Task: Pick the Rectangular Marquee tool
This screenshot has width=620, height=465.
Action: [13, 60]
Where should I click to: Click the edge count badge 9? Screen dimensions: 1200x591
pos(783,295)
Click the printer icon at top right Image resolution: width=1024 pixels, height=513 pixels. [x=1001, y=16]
...
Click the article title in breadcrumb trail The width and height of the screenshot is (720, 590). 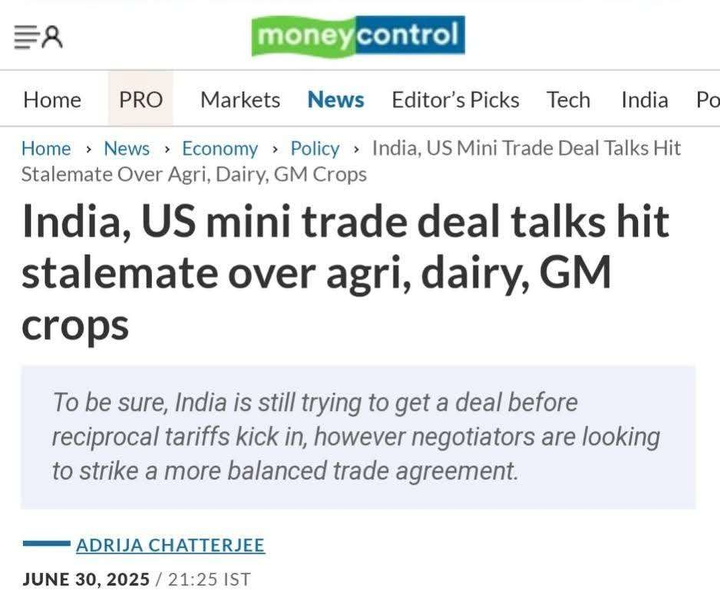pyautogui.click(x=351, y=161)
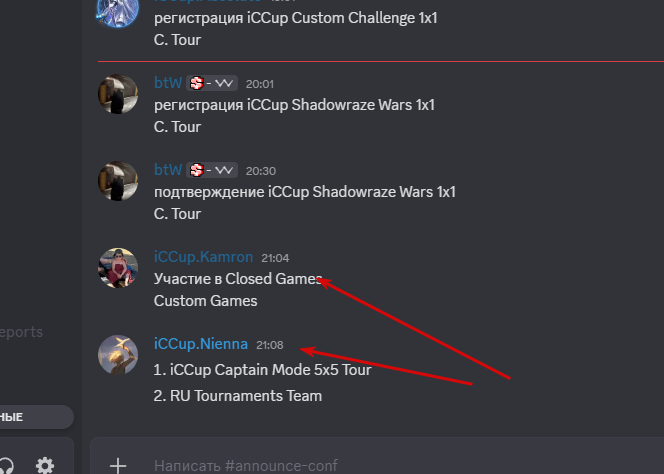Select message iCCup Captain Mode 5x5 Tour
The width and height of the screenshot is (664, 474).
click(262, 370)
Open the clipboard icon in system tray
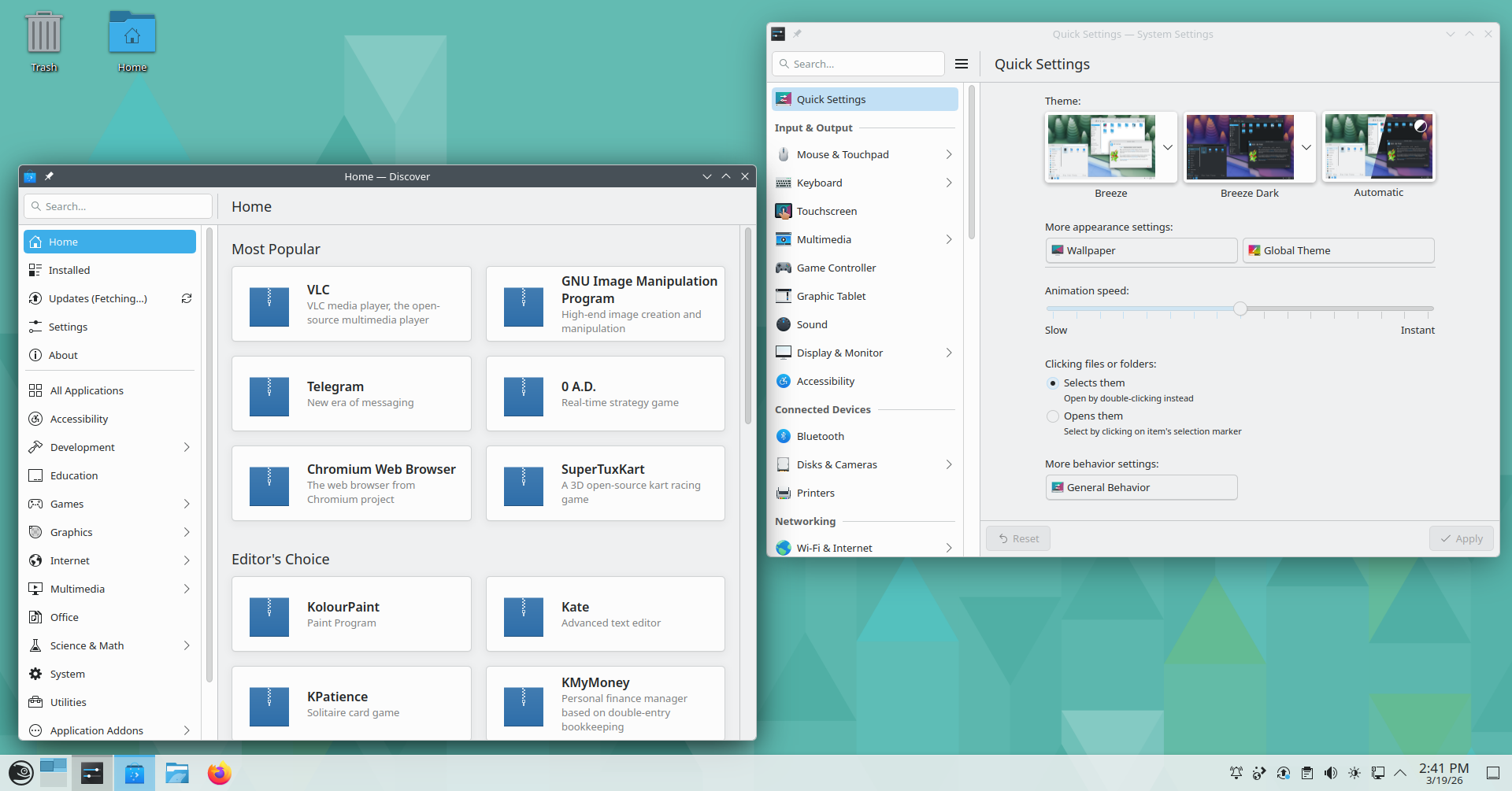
* * *
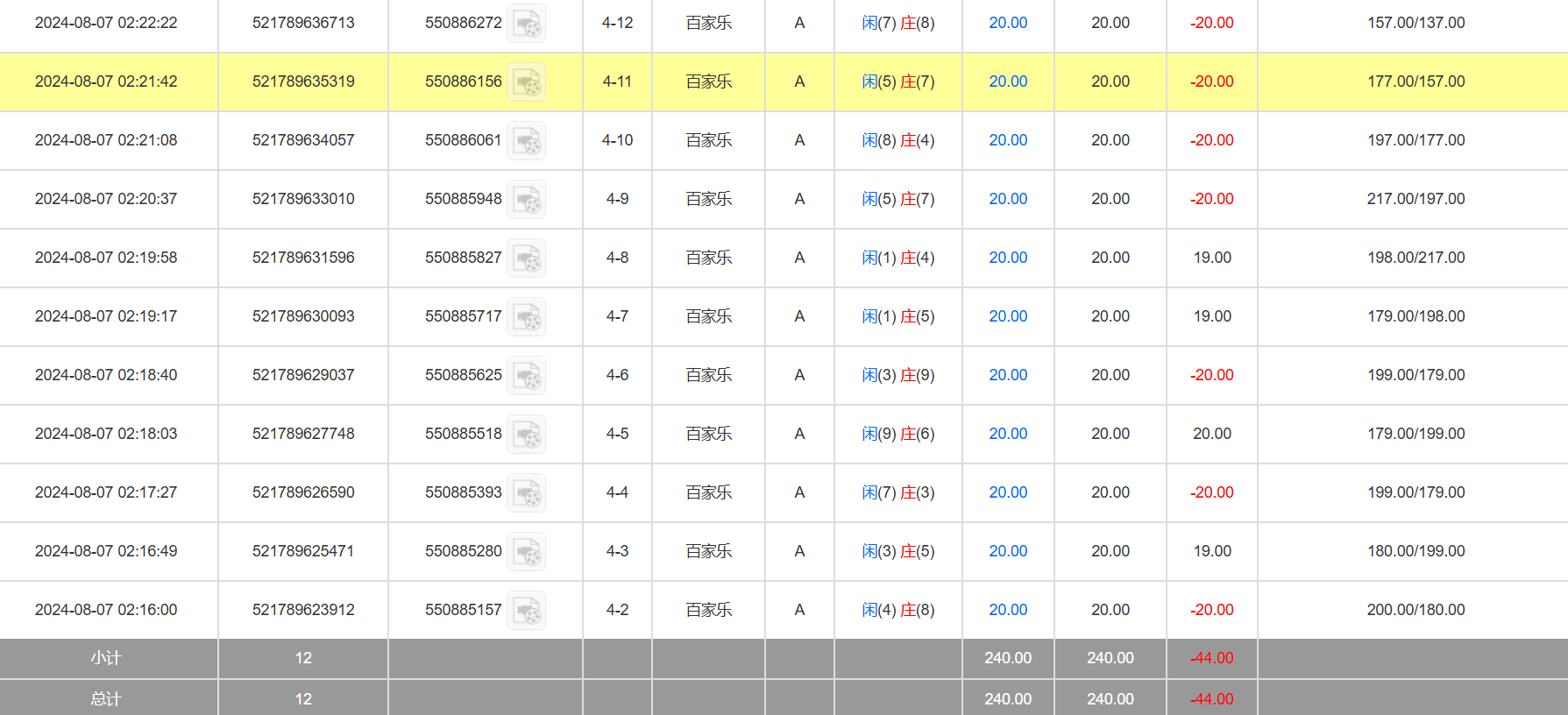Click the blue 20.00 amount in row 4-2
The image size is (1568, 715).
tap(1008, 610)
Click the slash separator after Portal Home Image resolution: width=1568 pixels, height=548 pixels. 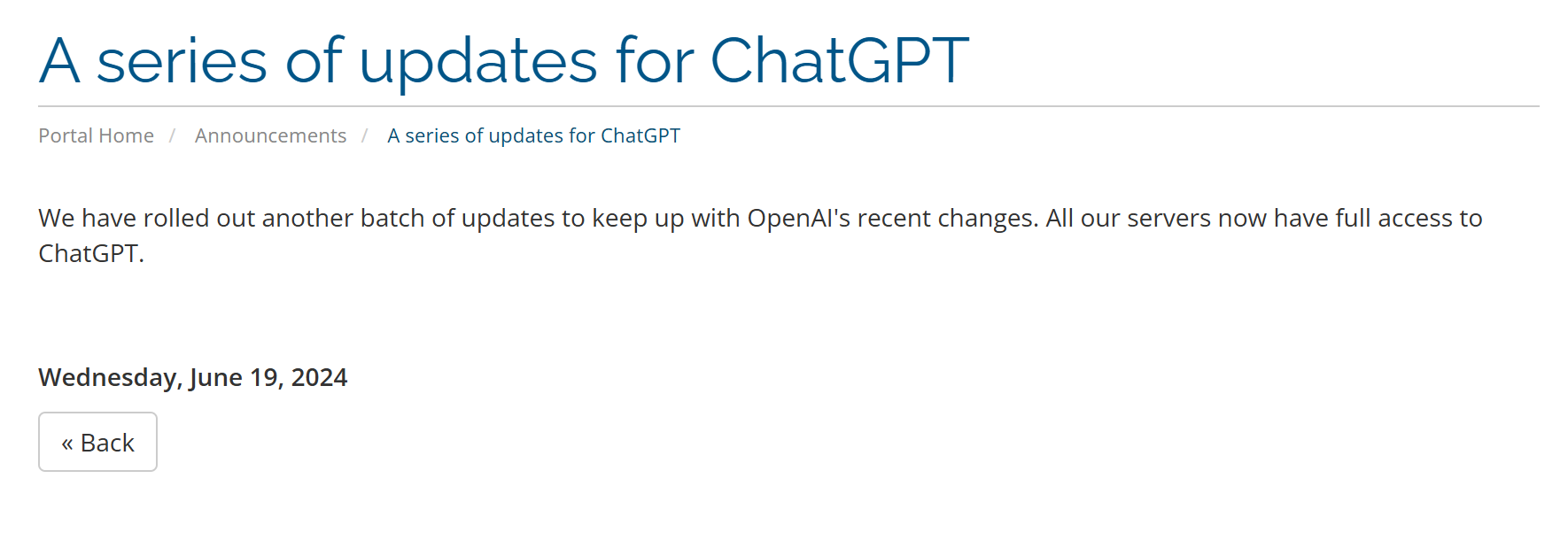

WHAT THE EXERCISE ASKS —
Everything above from the line with "Where should I" to the line with "Click the printer", both included, must be repeated exactly, and nothing outside that range.

SOLUTION TO THE EXERCISE —
Where should I click to: Click the edge count badge 9? Screen dimensions: 1200x591
pos(783,295)
Click the printer icon at top right Image resolution: width=1024 pixels, height=513 pixels. [x=1001, y=16]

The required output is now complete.